** start of EXTRACTED TEXT **

# Annoying Fi 'vibe'



## NipNip (Apr 16, 2015)

When I hang out a lot with Fi doms there is this vibe that starts to annoy me. I've experience the same thing when I was 10-16yo with another friend. Looking back at it now, he's very likely to be an Fi user too. 

It's very hard to describe but it examples are: when they are tired after a long day together they get really '_*****_', they hide how they _feel_ (ugh...) about something for a super long time but gradually (and very indirect) make you suspect what they really want or think of something, once they've made up their opinion based on _feelings_ or _values_ they act really stuborn (again not in a direct way), they talk in a suggetive way when they know damn well what they want or feel "I don't know.... Maybe we...", they stick with their believes after rational explanation from my behalf (I usually don't even try because that vibe tells me it's useless anyway), ...

I don't know it's very hard to explain but maybe someone can relate to the examples. Experiences? Thoughts?


----------



## ninjahitsawall (Feb 1, 2013)

lol I have two Fi doms in my family (mom and sister) so I'm kind of used to it (although they can be blunt at seemingly random times..). I just tell them I don't do hints. Probably stresses them out because of inferior Te, but I think my sister also has more Te than usual from us having grown up together and I have aux Te. However, it is a lot more difficult to deal with someone you don't know well, than friends or family. 

I think F users in general are gonna be more "indirect" than T users. And I've noticed it with Fe too.. for example, not even dom/aux, but an ENTP. I sent her this link of some article, it had something to do with feminists and girls being bullied. I don't remember. But she agreed with the article, and I was like "what? I basically made the exact same point and you started arguing with me". She said "oh I guess I got defensive with you because you're not a woman LOL". :idunno: It's a different kind of indirectness than you see in F users.. essentially, she was rationalizing feeling defensive by arguing the opposing side. 

I think it's a common thing T types do when their F functions are immature. I'm probably guilty of the same thing - rationalizing things by making them _sound_ logical, I just find I've kinda outgrown that immature F phase (likely out of necessity from stressful events or something), so I notice a lot of this in T users


----------



## Prada (Sep 10, 2015)

The main problem of Fi-doms is that they focus their F function on everything but have trouble expressing it correctly. Them not saying what the problem is or being passive aggressive (which is common for all IxFx) lies mainly in them having to deal with their feelings first before expressing them but at the same time, being Feelers, they can't help NOT expressing them. So, it's basically and inner struggle and they often aren't aware that it shows.

** end of EXTRACTED TEXT **
** start of ITEMS **

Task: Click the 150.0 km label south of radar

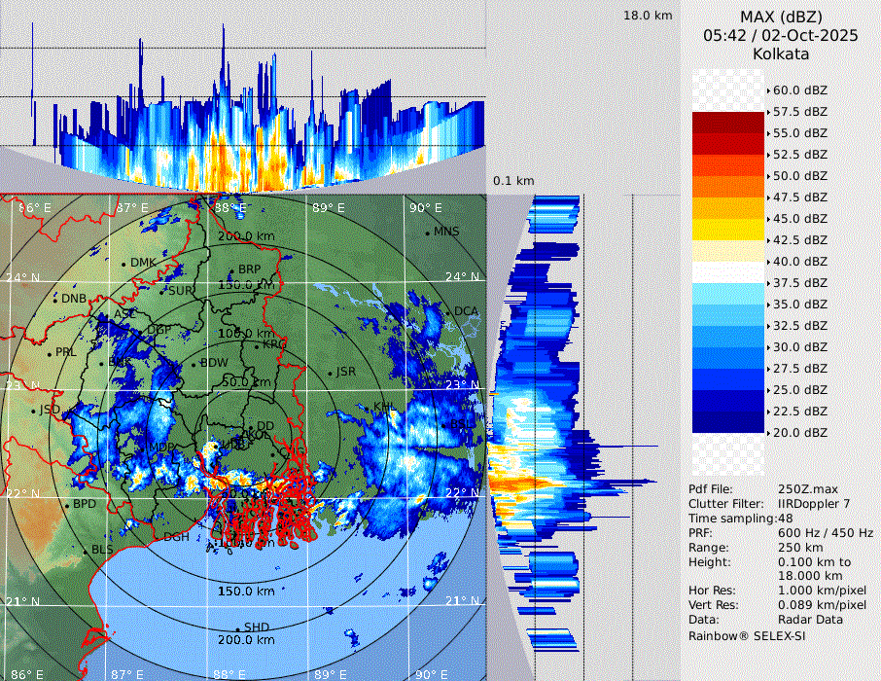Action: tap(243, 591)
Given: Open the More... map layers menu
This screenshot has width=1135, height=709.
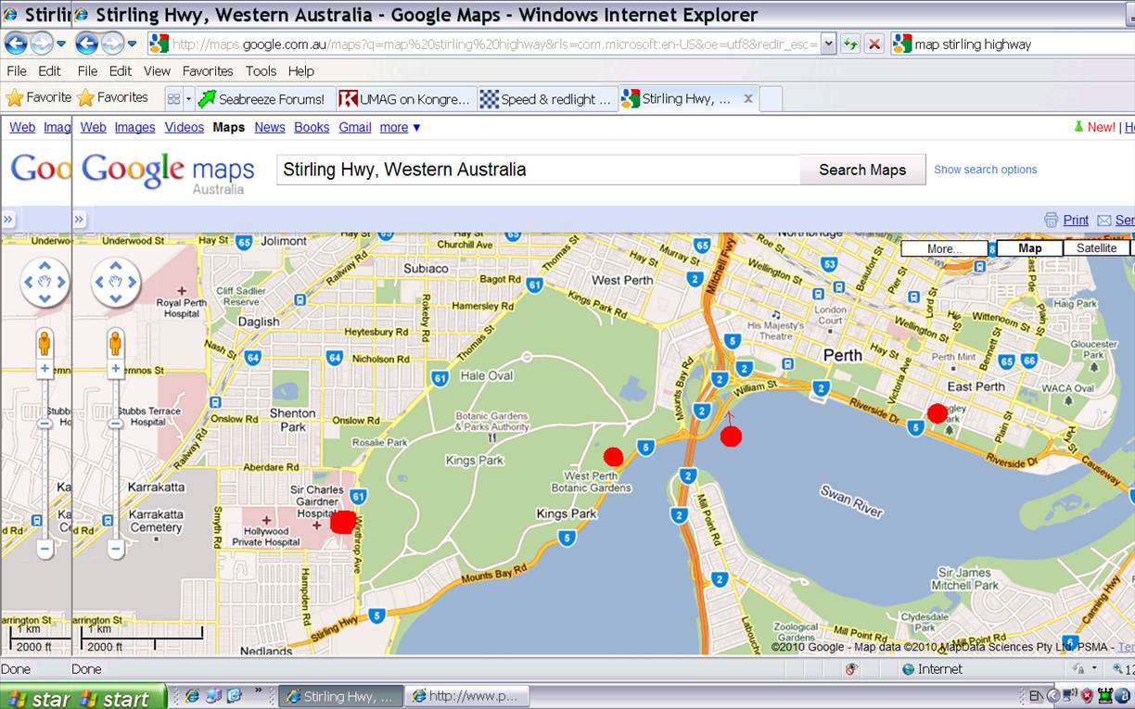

** end of ITEMS **
** start of ITEMS **

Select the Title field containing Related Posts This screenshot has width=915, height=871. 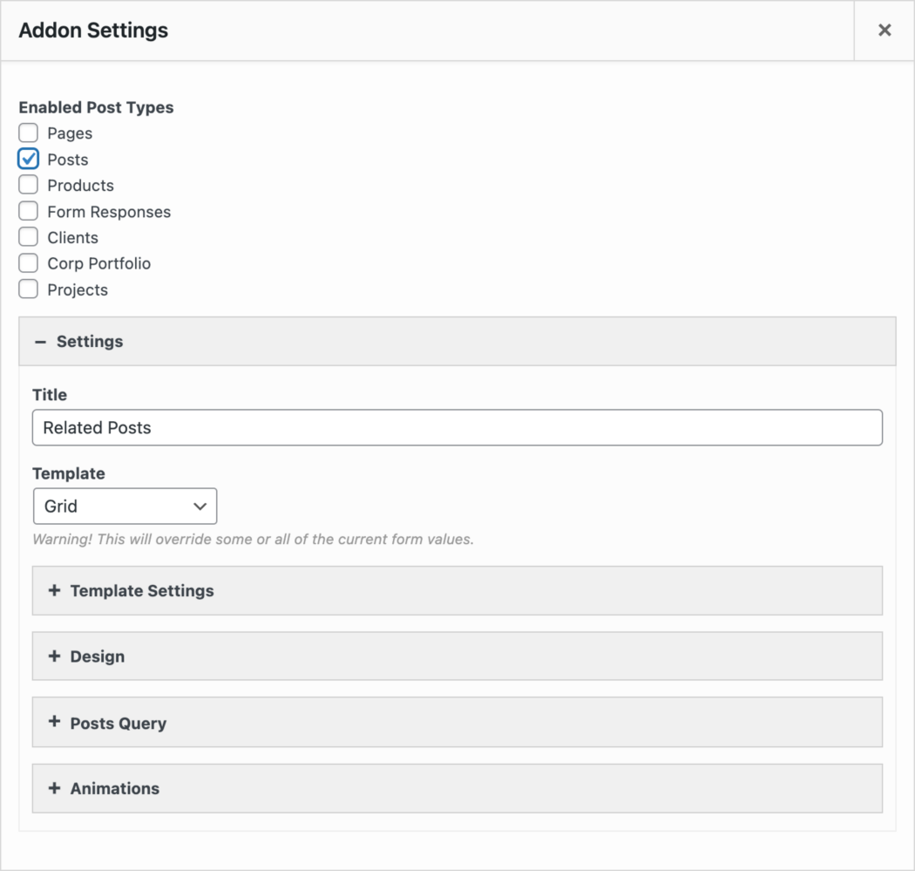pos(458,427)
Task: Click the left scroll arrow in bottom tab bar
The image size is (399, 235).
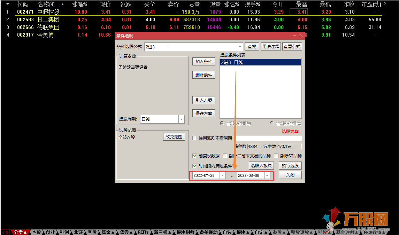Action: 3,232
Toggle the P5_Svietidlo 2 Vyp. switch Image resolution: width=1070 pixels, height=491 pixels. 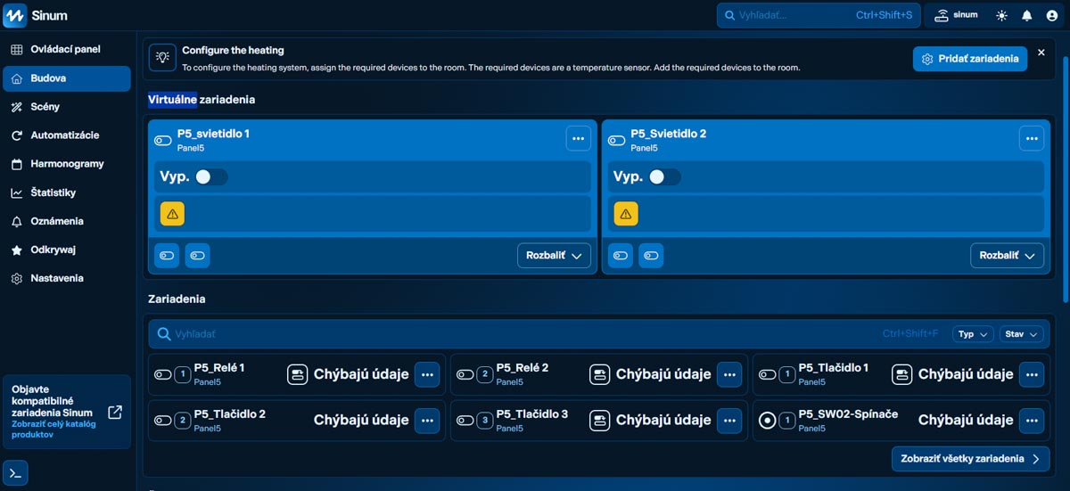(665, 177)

** end of ITEMS **

WORK TO DO:
a: Name every user who posted in the forum thread, in the order their posts appear.
b: Please duplicate the passage of the forum thread starting with "# Annoying Fi" and going on through "Fi user too.".
The records have no connection to the forum thread.

FINAL ANSWERS:
a: NipNip, ninjahitsawall, Prada

b:
# Annoying Fi 'vibe'



## NipNip (Apr 16, 2015)

When I hang out a lot with Fi doms there is this vibe that starts to annoy me. I've experience the same thing when I was 10-16yo with another friend. Looking back at it now, he's very likely to be an Fi user too.